Risk of Bloodstream Infection in Patients with Systemic Lupus Erythematosus Exposed to Prolonged Medium-to-High-Dose Glucocorticoids

Abstract

Objectives This study aimed to investigate the incidence rate and risk factors of bloodstream infection (BSI) in patients with systemic lupus erythematosus (SLE) exposed to medium to high doses of glucocorticoids. Methods This study included 1109 treatment episodes with prolonged (≥4 weeks) medium-to-high-dose glucocorticoids (≥15 mg/day prednisolone) in 612 patients with SLE for over 14 years.

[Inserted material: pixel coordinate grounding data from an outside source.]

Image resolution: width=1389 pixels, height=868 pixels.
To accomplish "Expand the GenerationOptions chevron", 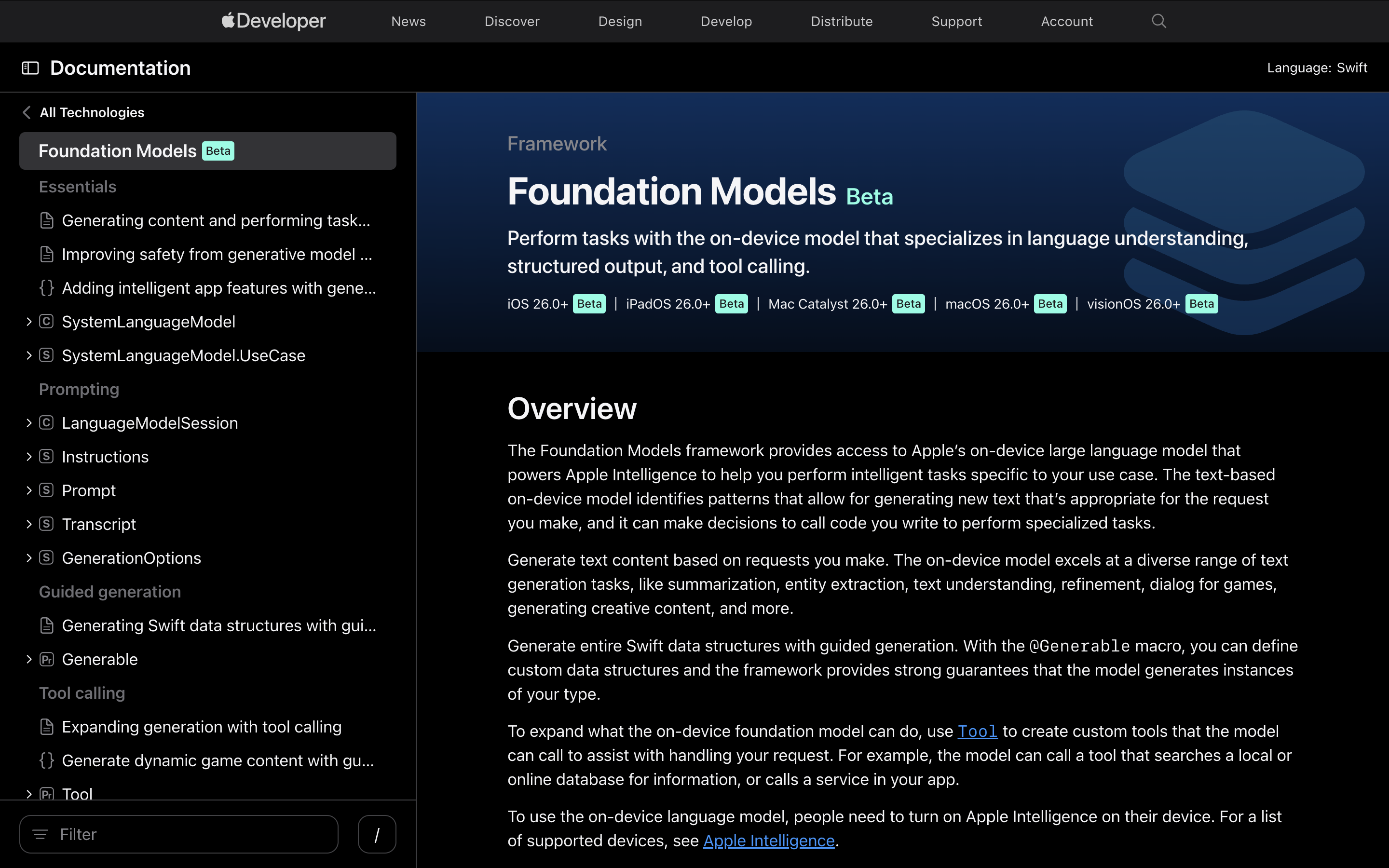I will [x=29, y=558].
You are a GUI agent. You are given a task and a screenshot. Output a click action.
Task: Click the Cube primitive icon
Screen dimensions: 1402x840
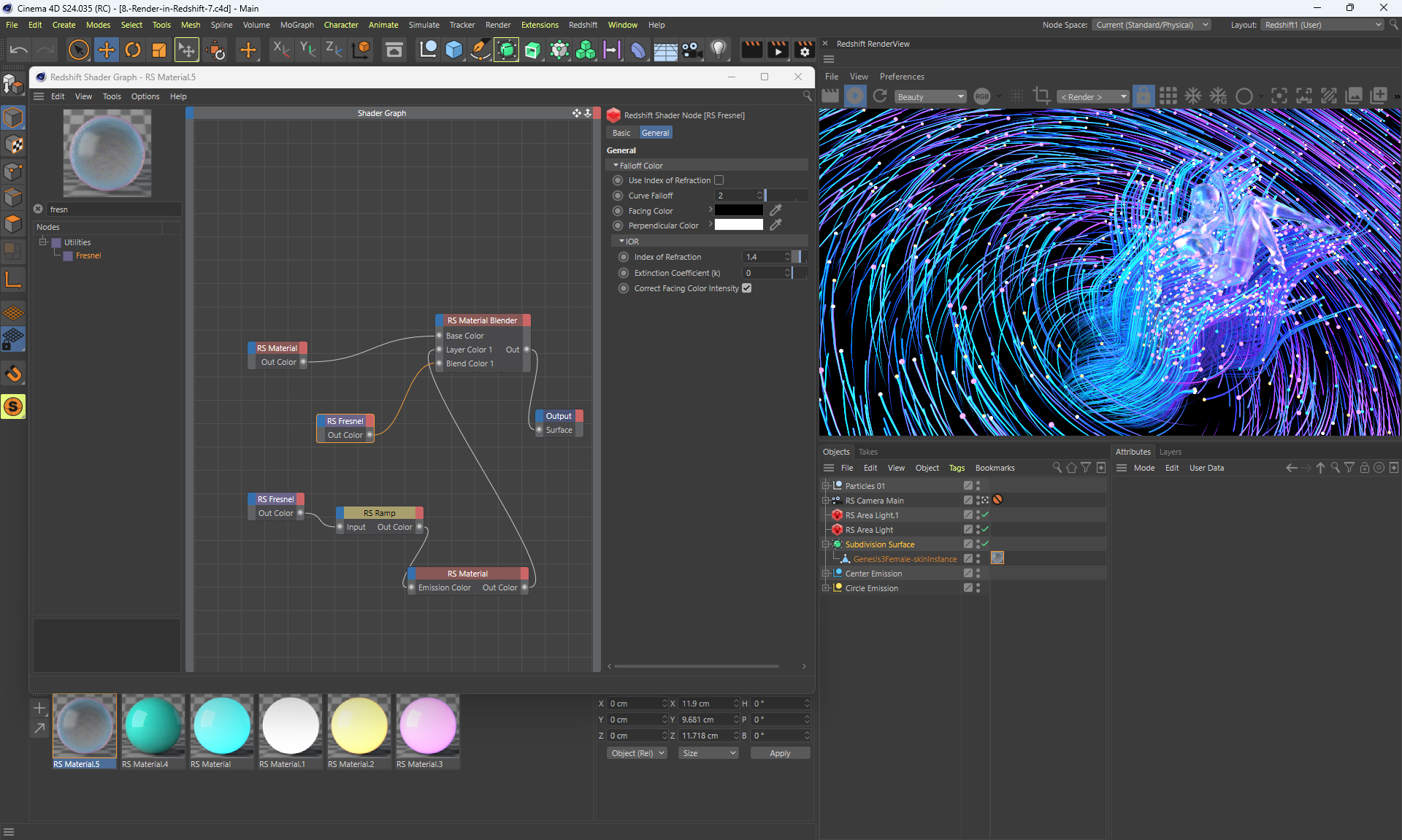pos(454,50)
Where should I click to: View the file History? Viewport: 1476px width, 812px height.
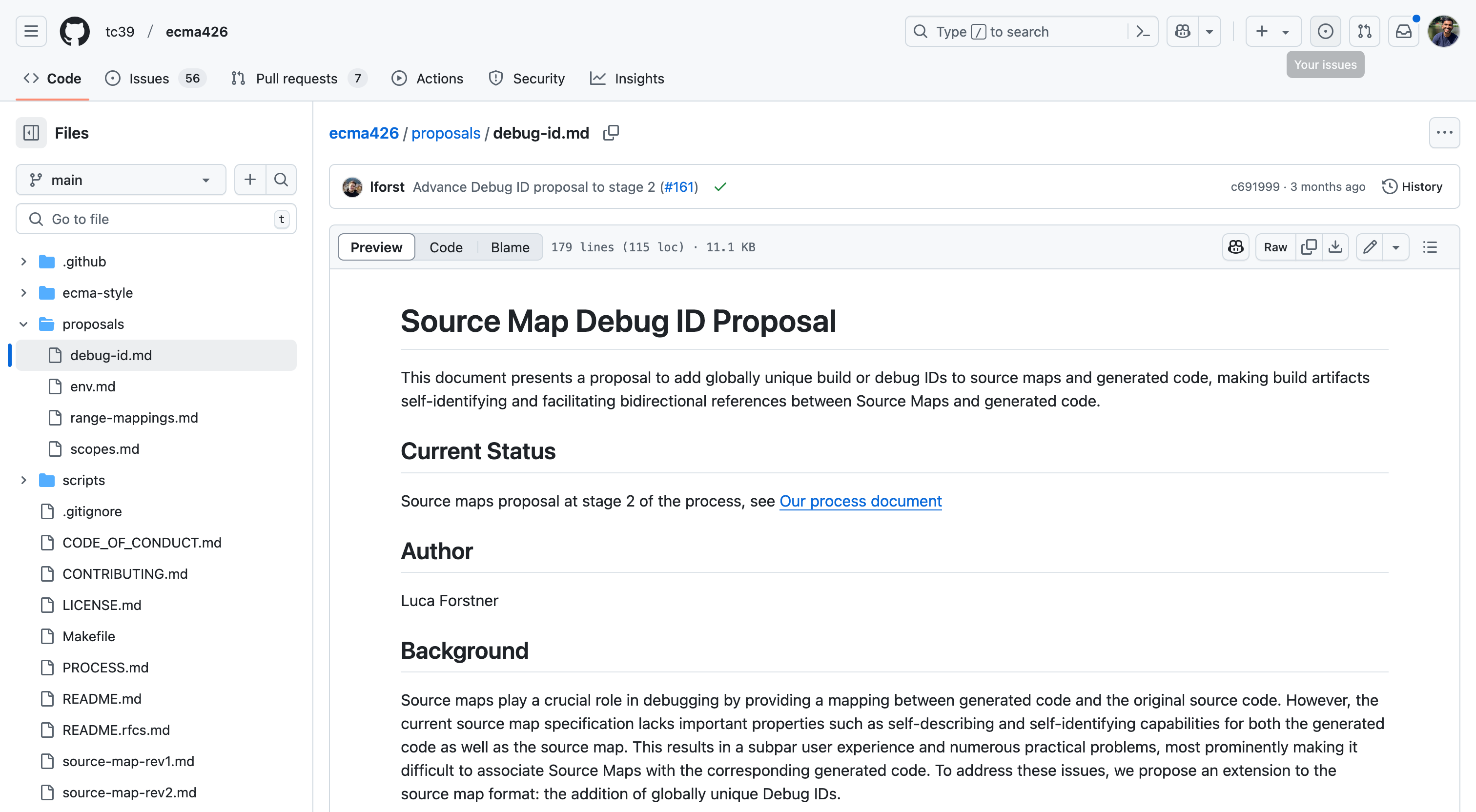pos(1413,187)
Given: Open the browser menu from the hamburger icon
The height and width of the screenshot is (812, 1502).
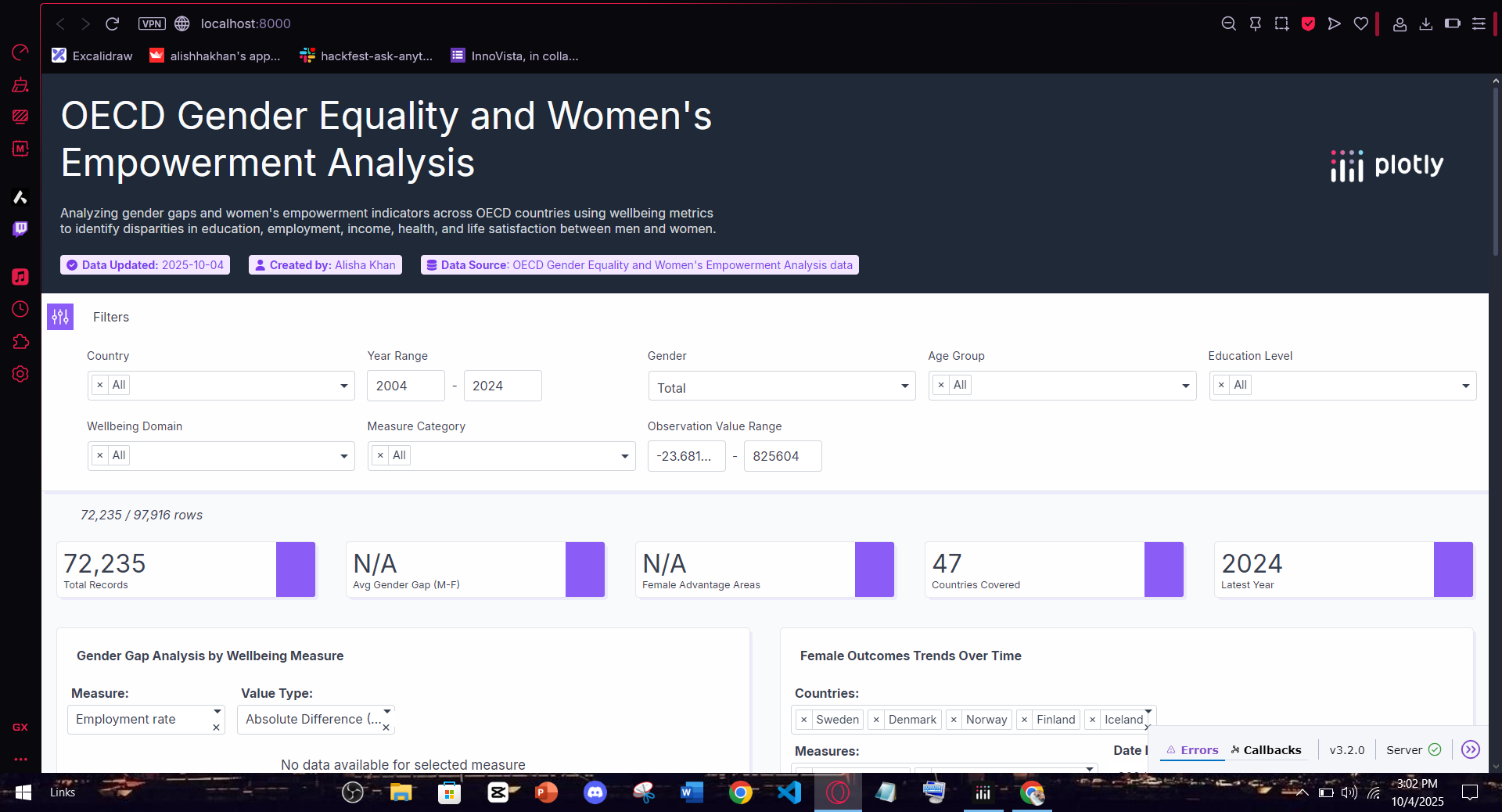Looking at the screenshot, I should (x=1479, y=23).
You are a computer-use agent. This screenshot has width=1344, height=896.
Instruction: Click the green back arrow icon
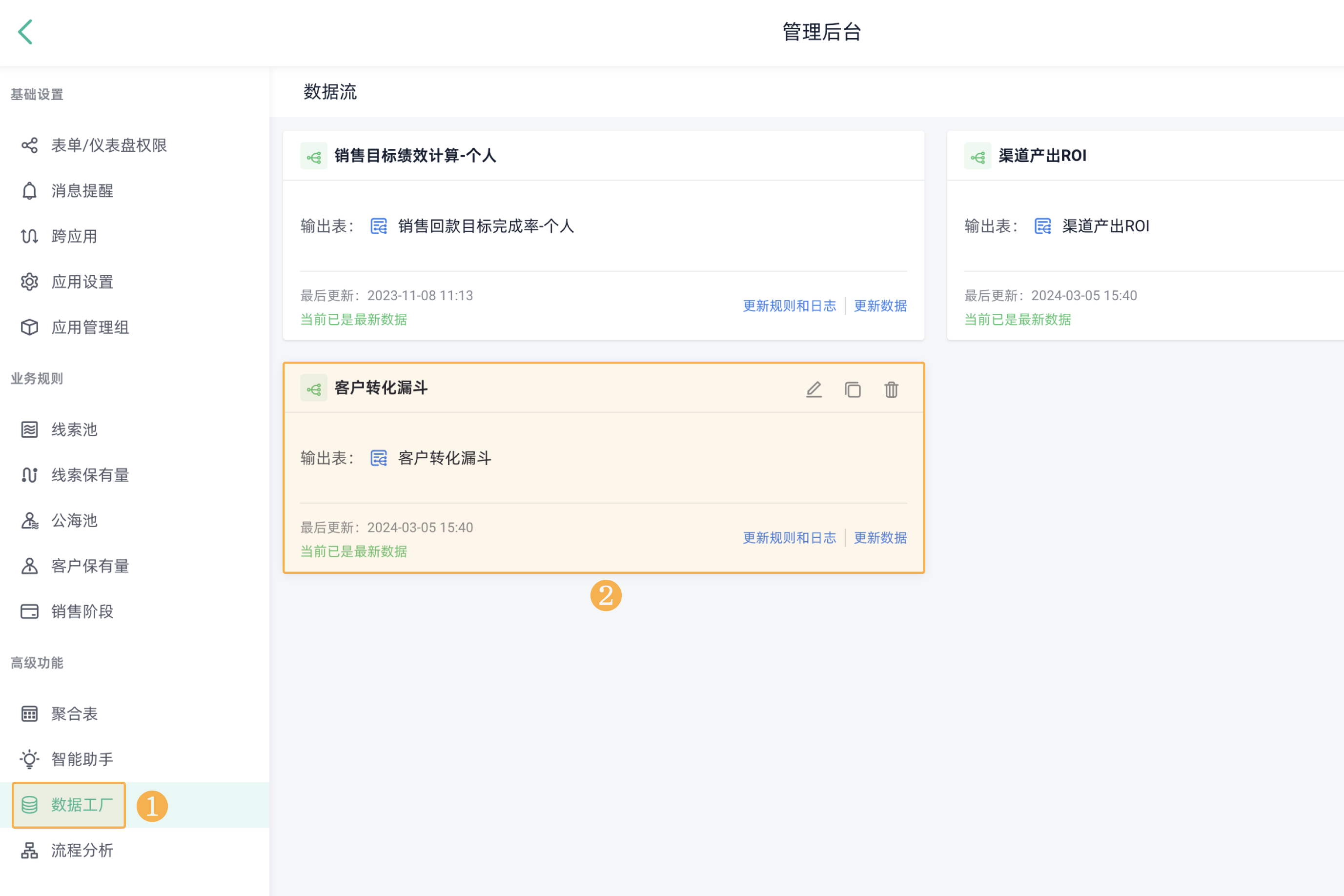click(25, 32)
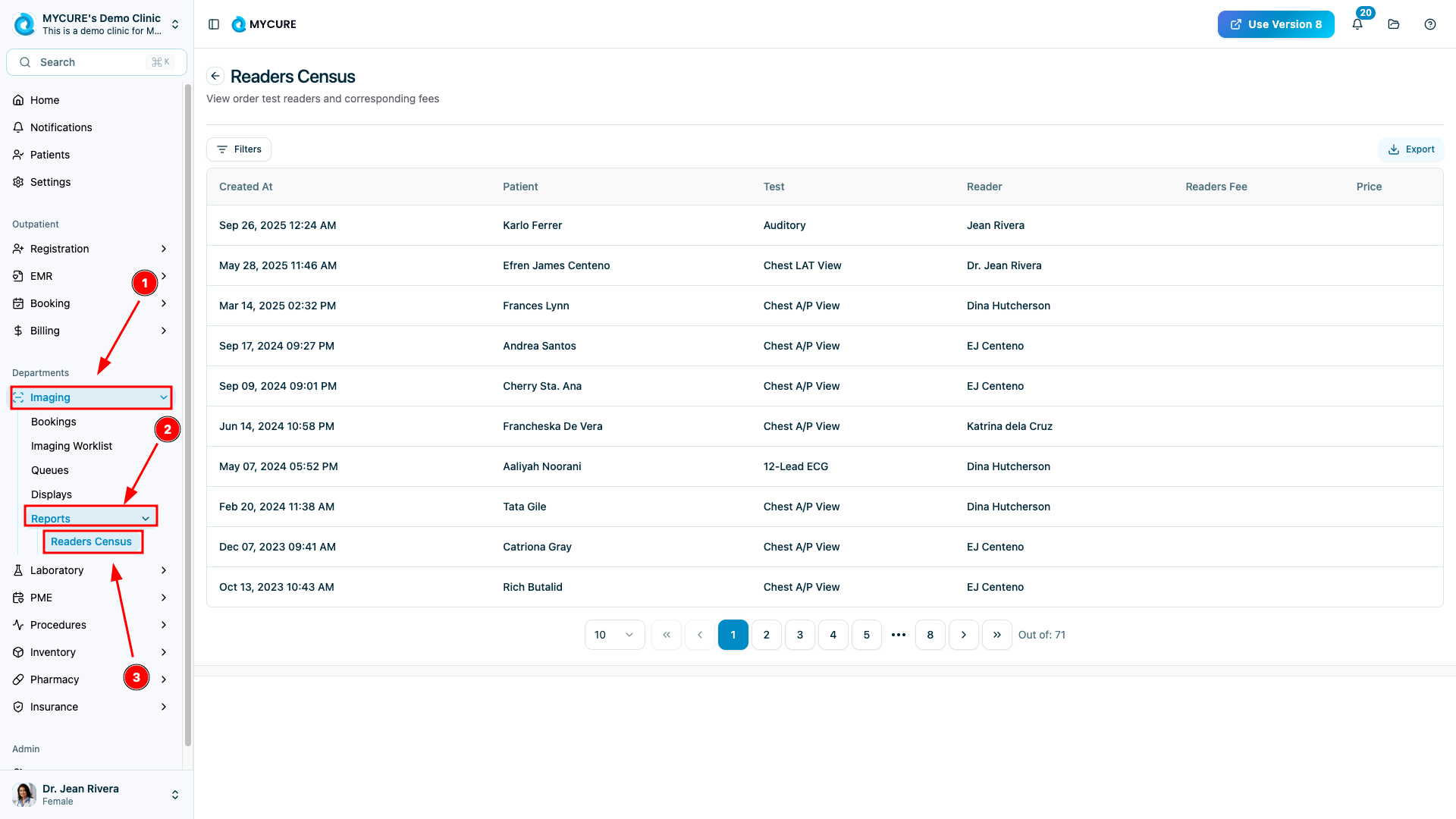Open the rows-per-page dropdown showing 10
This screenshot has width=1456, height=819.
(x=614, y=635)
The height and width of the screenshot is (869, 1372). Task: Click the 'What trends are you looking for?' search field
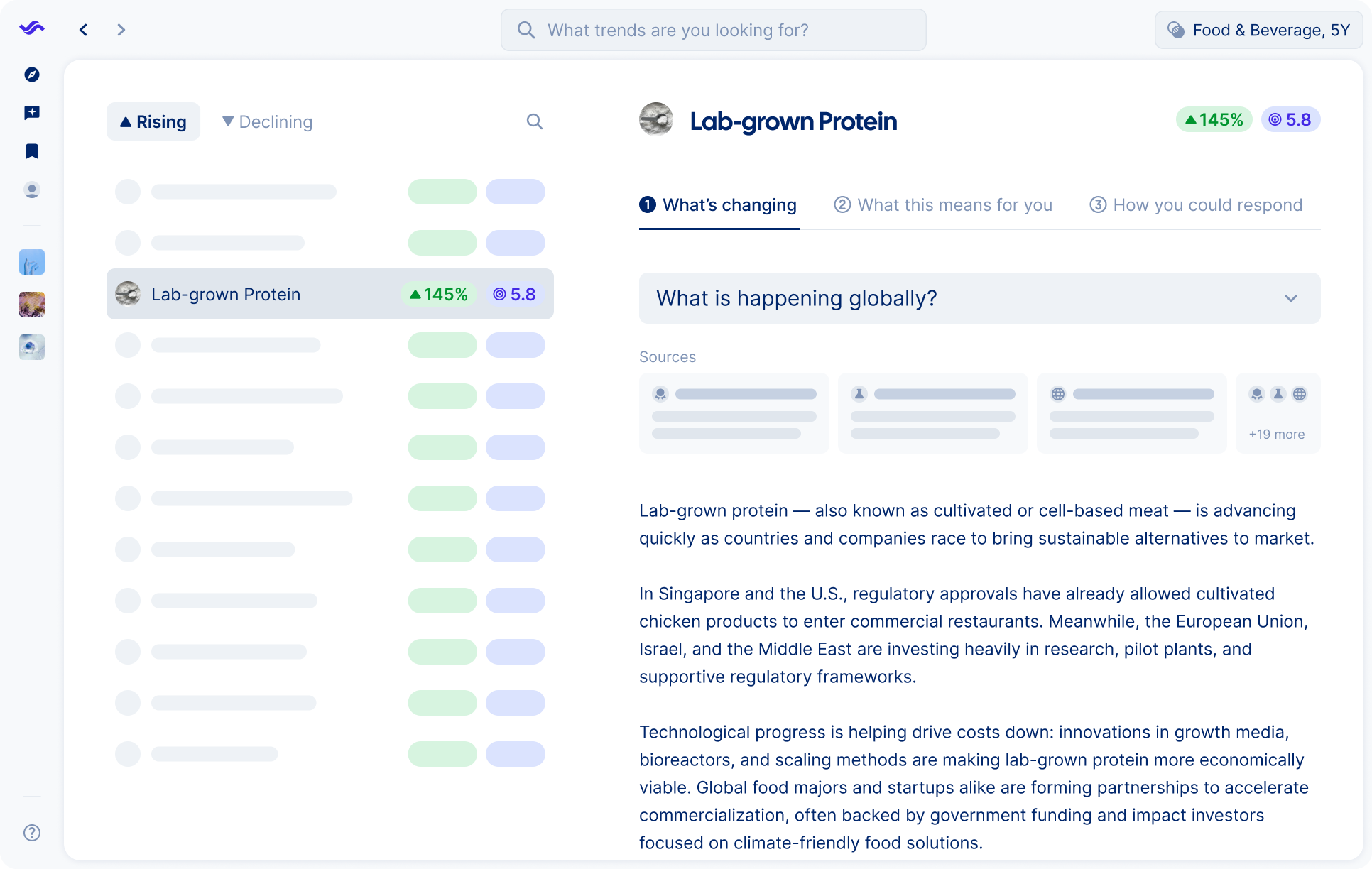coord(713,30)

Clinical features regarding systemic lupus erythematosus disease activity index 2000 (SLEDAI-2K), immunosuppressant use, and laboratory results were obtained from the electronic medical database. The primary outcome of this study was the 1-year incidence of BSI. The effect of clinical factors on the outcome was investigated using a generalized estimating equation. Results During a total of 1078.64 person-years, 30 cases of BSI occurred, with an incidence rate of 2.78 (95% confidence interval (CI) 1.88–3.97) per 100 person-years. Mortality rate of the treatment episodes with BSI was 16.7%, which was significantly higher than that in the other episodes (incidence rate ratio (IRR) 19.59, 95% CI 7.33–52.44). When the incidence rate of BSI was stratified by baseline glucocorticoid dose and SLEDAI-2K score, a higher incidence rate of BSI occurred as disease activity or baseline glucocorticoid dose increased. In the multivariable analysis, SLEDAI-2K ≥20 (adjusted IRR (aIRR) 4.66, 95% CI 2.17–10.00), initial baseline prednisolone ≥ 60 mg/day (aIRR 2.42, 95% CI 1.11–5.32), and cumulative prednisolone dose ≥15 mg/day during the previous 6 months (aIRR 2.13, 95% CI 1.03–4.40) significantly increased the risk of BSI. Conclusion In patients with SLE exposed to prolonged medium-to-high-dose glucocorticoids, the 1-year incidence rate of BSI was significantly higher than previously reported in the general patients with SLE. Severe disease activity, and high-dose glucocorticoid treatment previously or at baseline increased the risk of BSI.